O AI-5 e seu comparativo com o Espiritismo - por Roberto Rufo

 

O AI-5 e seu comparativo com o Espiritismo

 

"Às favas, senhor presidente, neste momento, todos os escrúpulos de consciência" (Frase do Ministro do Trabalho Jarbas Passarinho em dezembro de 1968 ao presidente Costa e Silva.  Passarinho foi um dos 17 signatários do AI-5). 

 

"O ser humano é responsável pelo seu pensamento? Sim, é responsável diante de Deus. Só Deus, podendo conhecê-lo, o condena ou o absolve segundo a sua justiça". (Pergunta 834 do Livro dos Espíritos).

 

Em tempos de muita ideologia e pouco pensamento produtivo assiste-se no Brasil uma polarização irritante e desgastante produzindo uma insuportável avalanche de mensagens de fakenews nas redes sociais. Não adianta responder mostrando o contraditório do absurdo, pois a resposta feita e fabricada pelos líderes dessas redes logo se apresenta: "quem pesquisa se é fakenews pertence a grupos comunistas". Pronto de homem burguês conservador sou alçado à condição de comunista impatriota.

Muitos espíritas, dentro do seu inalienável direito de expressão e opinião, manifestam profundas simpatias pelo presidente Bolsonaro, a quem abomino por profundas discordâncias de consciência. Não só pelo seu inútil período de 28 anos como Deputado Federal, mas pelo seu histórico de impulsos desequilibrados e preconceitos ridículos.

No citado histórico o atual presidente, em 1987 confessou que elaborou um plano que previa a explosão de bombas em quartéis e outros locais estratégicos no Rio de Janeiro (Adutora de água do Guandu). Sua luta era pelo aumento do soldo dos militares. Note-se que ainda era Capitão da ativa. O plano foi descoberto.

Nesse artigo quero analisar em particular a ausência de autocrítica dos espíritas simpatizantes do presidente pelos apelos incessantes do grande grupo de apoio que clama por uma intervenção militar e pela volta do Ato Institucional nº 05. Ou para minha imensa tristeza talvez apoiem tais sandices.

Nas mega manifestações de apoio ao presidente em Brasília, Rio de Janeiro e São Paulo lá estavam dezenas de cartazes pedindo a volta do AI-5.

Os mais jovens talvez não conheçam o que foi esse famigerado artigo, mas os maiores de 65 anos têm a obrigação de saber. Pretendo com a minha experiência ajudar os mais jovens na compreensão desse hediondo artigo comparando alguns de seus itens com os conceitos espíritas, mesmo sabendo que "a luz que a experiência nos dá é de uma lanterna na popa, que ilumina apenas as ondas que deixamos para trás" nas sábias palavras do poeta inglês Samuel Taylor Coleridge (1772-1834)

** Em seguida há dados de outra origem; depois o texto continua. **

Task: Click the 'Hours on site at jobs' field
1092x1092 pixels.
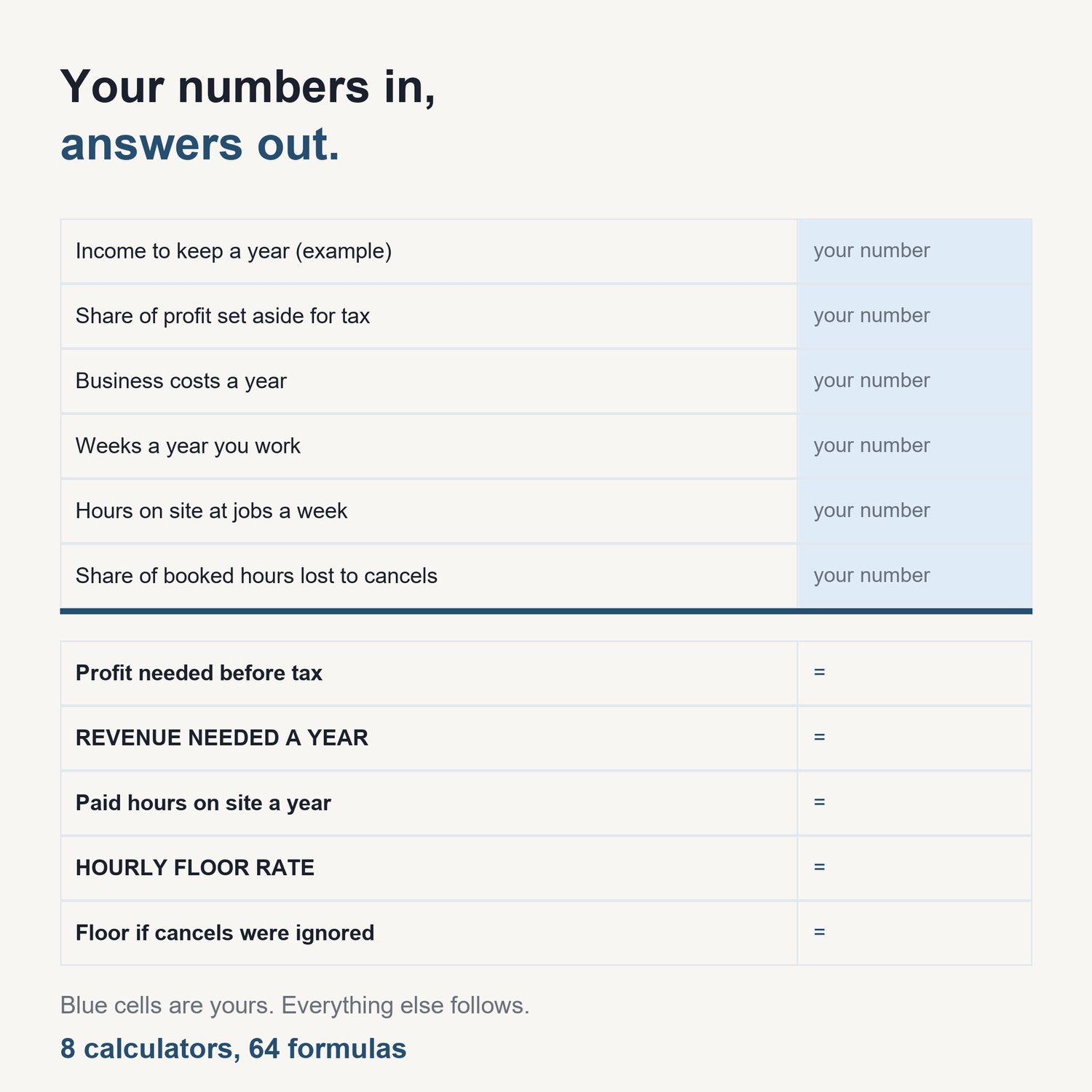Action: click(914, 511)
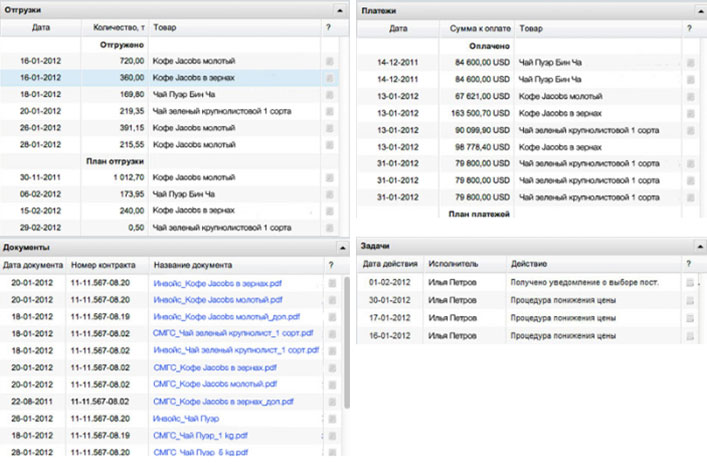Click the Документы panel vertical scrollbar
The image size is (707, 466).
[x=347, y=343]
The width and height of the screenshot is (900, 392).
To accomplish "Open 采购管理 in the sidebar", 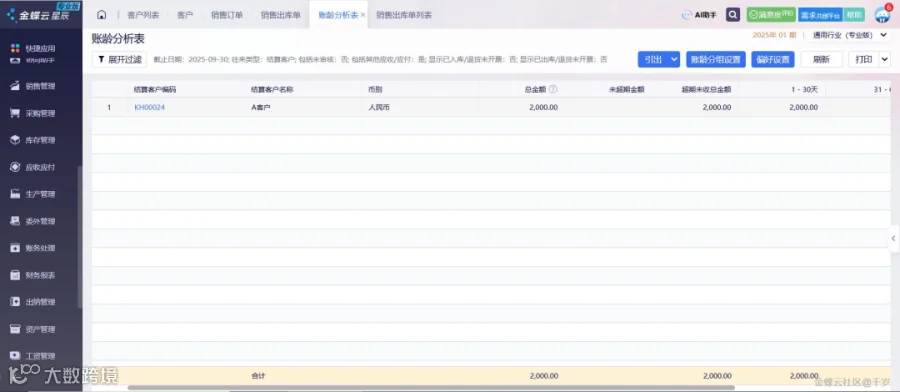I will [x=40, y=113].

De início vamos esclarecer que o Ato Institucional Número Cinco (AI-5) foi o quinto de dezessete grandes decretos emitidos pela ditadura militar nos anos que se seguiram ao golpe de estado de 1964 no Brasil.O AI-5, o mais duro de todos os Atos Institucionais, foi emitido pelo presidente Artur da Costa e Silva em 13 de dezembro de 1968. 

 

Consequências imediatas do Ato Institucional Número Cinco foram:

1º) - O Presidente da República recebeu autoridade para fechar o Congresso Nacional e as Assembleias Legislativas dos estados; esse poder foi usado assim que o AI-5 foi assinado, resultando no fechamento do Congresso Nacional e de todas as Assembleias Legislativas dos estados brasileiros (com exceção de São Paulo) por quase um ano; o poder de fechar forçadamente o Congresso Nacional seria novamente usado em 1977, durante a implantação do Pacote de Abril;

Comparativo com o ideal espírita: Pergunta 837 do Livro dos Espíritos "qual o resultado dos entraves postos à liberdade de consciência"? Respondem os espíritos: "constranger os homens a agirem de modo contrário ao que pensam, torná-los hipócritas. A liberdade de consciência é um dos caracteres da verdadeira civilização e do progresso".

 

2º) - A permissão para o governo federal, sob pretexto de "segurança nacional", para intervir em estados e municípios, suspendendo as autoridades locais e nomeando interventores federais para dirigir os estados e os municípios;

Comparativo com o ideal espírita: Kardec em comentário à pergunta 872 diz que sem o livre-arbítrio o homem não tem demérito no mal, nem mérito no bem, e isso é igualmente reconhecido no mundo, onde proporciona a censura ou o elogio à intenção , quer dizer à vontade,. Ora, quem diz vontade diz liberdade. 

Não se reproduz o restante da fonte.